If you read the short blurbs I wrote about each card, you’ll notice that they don’t really look much like other previews for Magic cards. I don’t do much analysis of the cards in the context of competitive play, or deckbuilding, or its viability in a fun commander deck. I don’t talk about the upcoming meta or if these cards are even worth looking at.
Instead, I look to see if they’re interesting to me. Being “interesting” is kind of a floating signifier to me, but it has such a distinct feeling that it is unbelievably clear when it exists (as my Paste “Interesting Cards” lists might show). The Magic “psychographic profiles” might put me somewhere in the Vorthos range, and Tessitore’s extrapolation of the term that blows it out to all possible meanings certainly places me there.
The reason I write about Magic in this particular way is twofold. First, I was doing it anyway and someone suggested that I lean into it rather than replicating the hivemind work that Magic‘s online community is known for. Second, I think that there’s an ethic to it.

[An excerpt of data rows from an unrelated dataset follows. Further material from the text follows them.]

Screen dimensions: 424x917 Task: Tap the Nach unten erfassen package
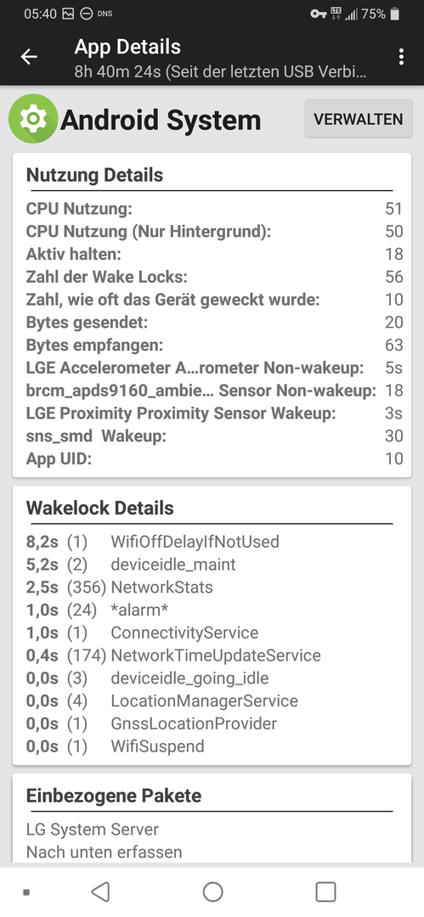pos(105,852)
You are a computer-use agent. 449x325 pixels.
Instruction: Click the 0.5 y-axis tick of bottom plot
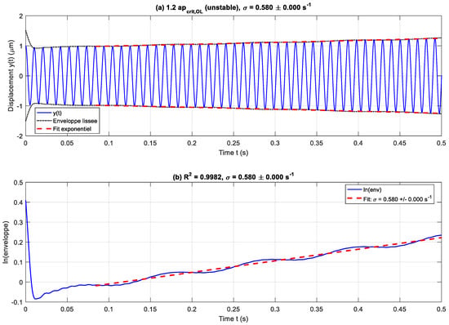pos(19,182)
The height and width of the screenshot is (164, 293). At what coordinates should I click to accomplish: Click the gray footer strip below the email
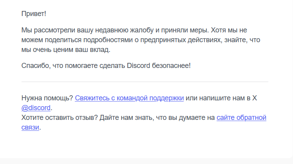tap(147, 161)
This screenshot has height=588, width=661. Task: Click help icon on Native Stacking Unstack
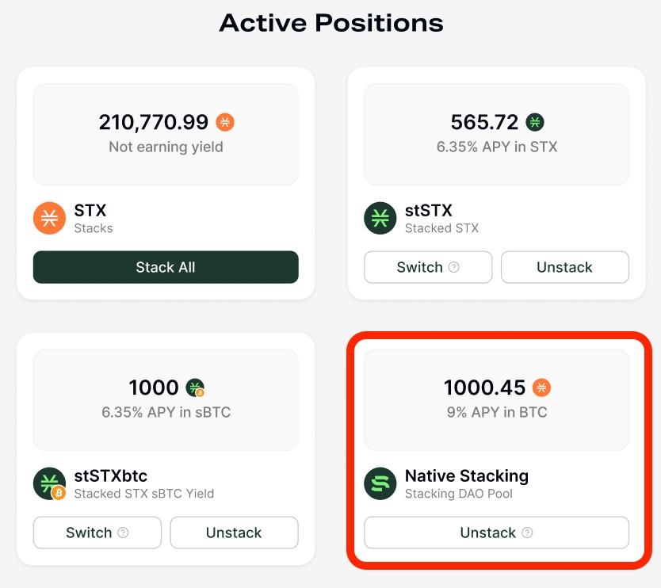coord(527,533)
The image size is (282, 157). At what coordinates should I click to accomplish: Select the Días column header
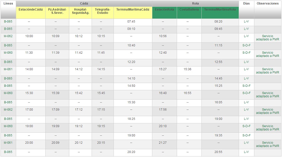coord(246,3)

The Creative Team for Magic: The Gathering does an immense amount of work to create these amazing and strange worlds that Magic takes place in, and it is such a weird thing to me that 90% of the analysis that I read functionally ignores all of that. If Mark Rosewater’s podcast is to be believed, the Design and Development Teams follow the patterns that Creative lays out, and that leads to this awesome world of conceptual and design coherence that just drops out of so much play (this could be a channel problem on my part, so if you have suggestions on where to see this work, let me know!)
I want to focus on what Magic cards are, not what they do, and I think that makes for a more interesting take on the entire world of Magic.
[I also like dipping my toes into what they do sometimes. Uh oh!]